I recently reviewed this paper [1] summarizing and extending Complementary Learning Systems theory. Briefly, the theory can be summarized as follows. The neocortex has relatively dense activity and connections with weights that are generally updated slowly, whereas the hippocampus has very sparse activity and connections with weights that are updated rapidly. The hippocampus learns episodic memories in a one-shot fashion, which are then replayed to the neocortex gradually during and interleaved with experience, and during sleep and rest, in order to gradually update the less-plastic synapses in the neocortex.
This is supported by the observed sparsity in the various regions (~10% in many upper regions of neocortex, ~4% in CA1 of hippocampus, ~2.5% in CA3 of hippocampus, ~0.5-1% in dentate gyrus of hippocampus), the highly-plastic synapses in the hippocampus compared to the neocortex, the severe learning impairments of hippocampus-lesioned animals, and theoretical problems with attempting to support both generalization ability and fast learning free from catastrophic interference (also called catastrophic forgetting).

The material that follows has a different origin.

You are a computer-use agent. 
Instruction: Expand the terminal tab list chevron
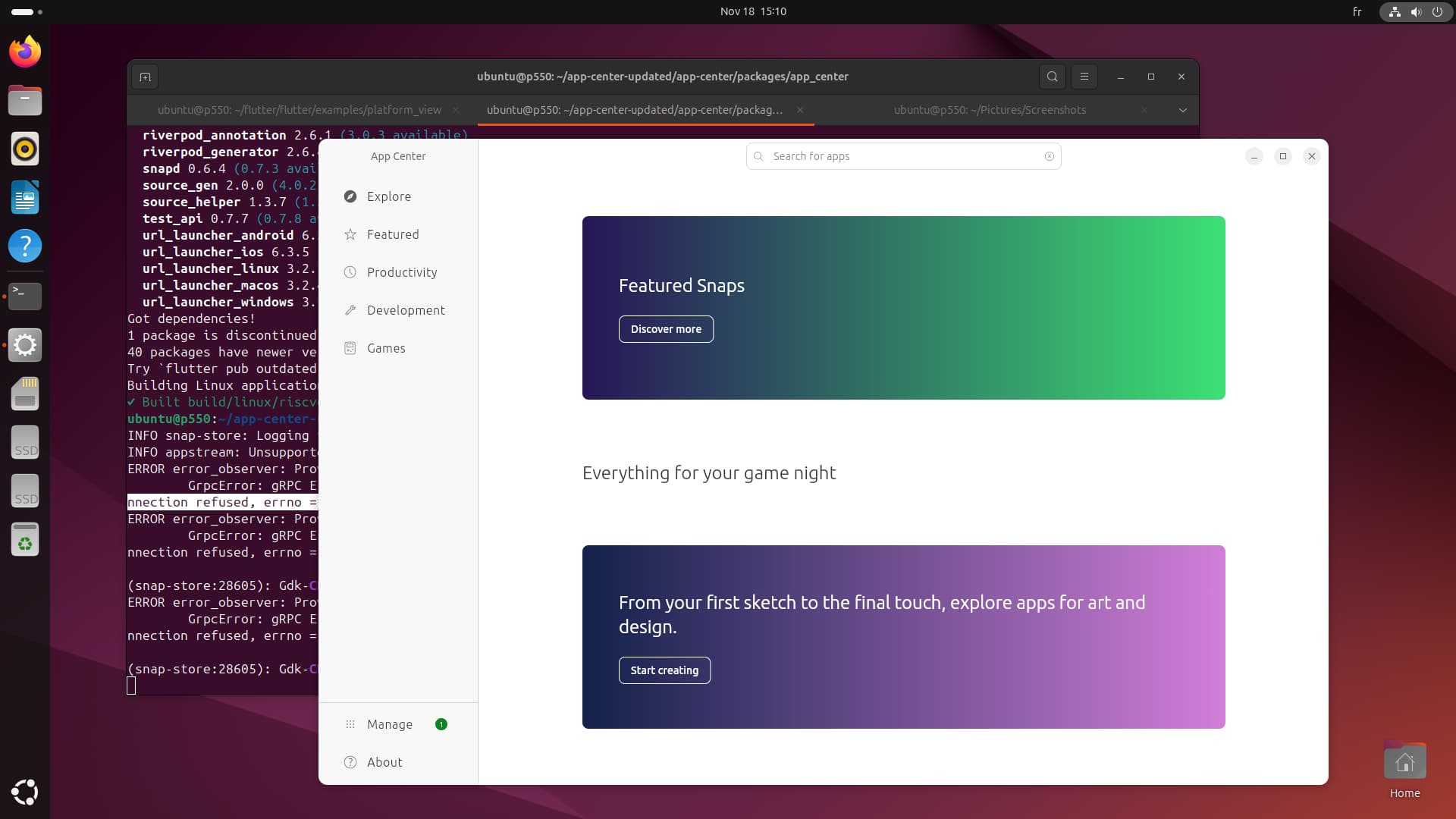1182,110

In many respects the hippocampus can be seen as a primordial neocortex from which the true neocortex evolved, and there is preserved structural similarity between the two (at least in CA3/CA1) in terms of lamination and cell types and so on.

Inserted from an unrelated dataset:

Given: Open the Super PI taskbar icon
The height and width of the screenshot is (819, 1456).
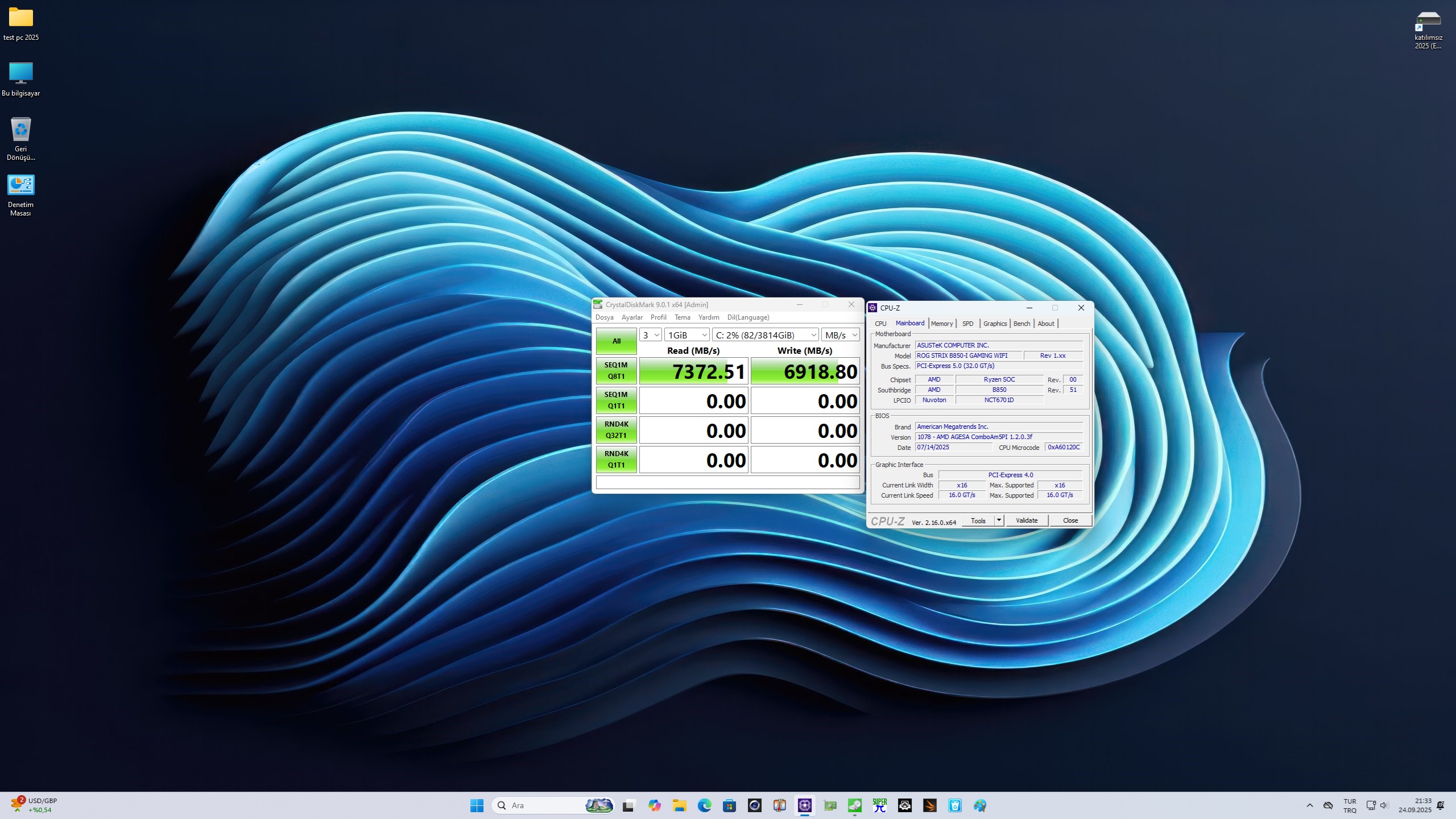Looking at the screenshot, I should click(x=879, y=805).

It’s clear to me as someone who does a lot of “traditional” machine learning that some sort of high-plasticity episodic memory needs to be combined with a low-plasticity generalizing memory, so I do expect intelligent online learning agents to eventually require both of these. But can a fast-learning system like HTM successfully generalize while preserving its one-shot capability? I’m leaning toward HTM being an effective theory of CA3/CA1, with slower-updating neocortex (while surely preserving some of the insights of HTM) ultimately having more in common with current deep networks.
Thoughts? I recommend reading the paper in any case, it’s a great modern look on a long-standing theory of the systems-level learning mechanisms in animals.
[1] Kumaran, Dharshan, Demis Hassabis, and James L. McClelland. “What learning systems do intelligent agents need? Complementary learning systems theory updated.” Trends in cognitive sciences 20.7 (2016): 512-534.